### Passage shown
⟨

# Feedback



## mariscotti (Jan 6, 2016)

Hello everyone! I've posted a link to some of my earliest oil paintings and would love it if you could give me some feedback on it. My style has changed quite a bit since then but am currently considering using some of those elements in my latest works. Thanks!

http://www.mariscottiart.com/paintings-1980.php


----------



## just (Mar 3, 2015)

Why don't you just post on this site?


----------



## TerryCurley (Jan 4, 2015)

Welcome to the forum mariscotti. Your Red Phase is impressive. I invite you to put your web site in your signature and it would be wonderful if you loaded your paintings into an album on this site or this thread or both.


----------



## mariscotti (Jan 6, 2016)

Thank you Terry! I'll create some albums shortly.

Osvaldo
www.mariscottiart.com


----------



## Asancta (Jul 28, 2015)

Your abstract works are amazing.Would be an honor to have you with us on this forum.We kinda lack active abstract artists.


----------



## mariscotti (Jan 6, 2016)

Hello there, thank you very much for the feedback. I've been painting for over 40 years so I believe I do have something to contribute. 

This is one of my latest works. It's called "Gold Supreme" and it's made up of 9 canvases that add up to about 100 inches on each side.


----------



## TerryCurley (Jan 4, 2015)

This is a great design. I recognize the symbol Pie but I don't know what the others are. I'm guessing some kind of mathematical or geometric symbols, or maybe Greek letters?


----------

⟩

### Given problem
In the feedback thread, how many canvases make up the work called "Gold Supreme"?

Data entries
⟨

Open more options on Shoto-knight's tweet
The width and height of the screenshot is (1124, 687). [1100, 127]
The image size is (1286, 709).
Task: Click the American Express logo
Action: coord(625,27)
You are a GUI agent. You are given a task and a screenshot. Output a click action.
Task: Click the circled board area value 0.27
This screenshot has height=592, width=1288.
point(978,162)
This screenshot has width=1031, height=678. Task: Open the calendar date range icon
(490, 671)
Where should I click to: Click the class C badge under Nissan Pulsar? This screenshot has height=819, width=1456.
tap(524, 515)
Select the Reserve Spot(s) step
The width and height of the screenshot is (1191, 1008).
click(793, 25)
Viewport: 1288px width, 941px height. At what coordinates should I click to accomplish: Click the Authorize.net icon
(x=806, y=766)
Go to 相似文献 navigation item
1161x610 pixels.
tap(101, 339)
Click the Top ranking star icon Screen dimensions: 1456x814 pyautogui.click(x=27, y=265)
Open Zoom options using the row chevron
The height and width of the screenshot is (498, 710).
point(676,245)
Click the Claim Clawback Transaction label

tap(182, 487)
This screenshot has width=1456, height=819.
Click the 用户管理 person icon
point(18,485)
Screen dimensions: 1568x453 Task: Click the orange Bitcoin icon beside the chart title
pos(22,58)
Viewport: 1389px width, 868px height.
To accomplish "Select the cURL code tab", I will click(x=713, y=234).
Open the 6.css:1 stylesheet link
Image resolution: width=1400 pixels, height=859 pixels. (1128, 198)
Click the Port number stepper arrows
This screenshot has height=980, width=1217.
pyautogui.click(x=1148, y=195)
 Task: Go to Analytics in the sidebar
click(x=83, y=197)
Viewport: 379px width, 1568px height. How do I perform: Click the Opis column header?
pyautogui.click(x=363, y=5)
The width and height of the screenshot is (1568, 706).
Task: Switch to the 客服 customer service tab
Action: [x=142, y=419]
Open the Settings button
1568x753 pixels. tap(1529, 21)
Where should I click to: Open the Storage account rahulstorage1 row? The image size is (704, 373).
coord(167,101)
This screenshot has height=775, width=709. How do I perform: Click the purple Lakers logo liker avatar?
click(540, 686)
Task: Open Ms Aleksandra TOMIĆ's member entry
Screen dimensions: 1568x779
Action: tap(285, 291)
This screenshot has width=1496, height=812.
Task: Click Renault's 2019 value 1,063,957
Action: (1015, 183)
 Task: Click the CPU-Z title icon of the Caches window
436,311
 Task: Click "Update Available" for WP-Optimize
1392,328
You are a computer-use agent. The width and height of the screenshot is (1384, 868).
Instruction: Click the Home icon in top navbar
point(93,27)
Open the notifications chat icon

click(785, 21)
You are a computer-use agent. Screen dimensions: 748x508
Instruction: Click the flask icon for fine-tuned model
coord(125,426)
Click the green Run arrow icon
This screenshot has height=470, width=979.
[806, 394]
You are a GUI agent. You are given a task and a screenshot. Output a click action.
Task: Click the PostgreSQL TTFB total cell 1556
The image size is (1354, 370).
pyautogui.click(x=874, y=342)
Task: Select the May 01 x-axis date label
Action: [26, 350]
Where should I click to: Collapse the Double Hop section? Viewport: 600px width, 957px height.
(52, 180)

⟩

### Answer for this exercise
Nine canvases.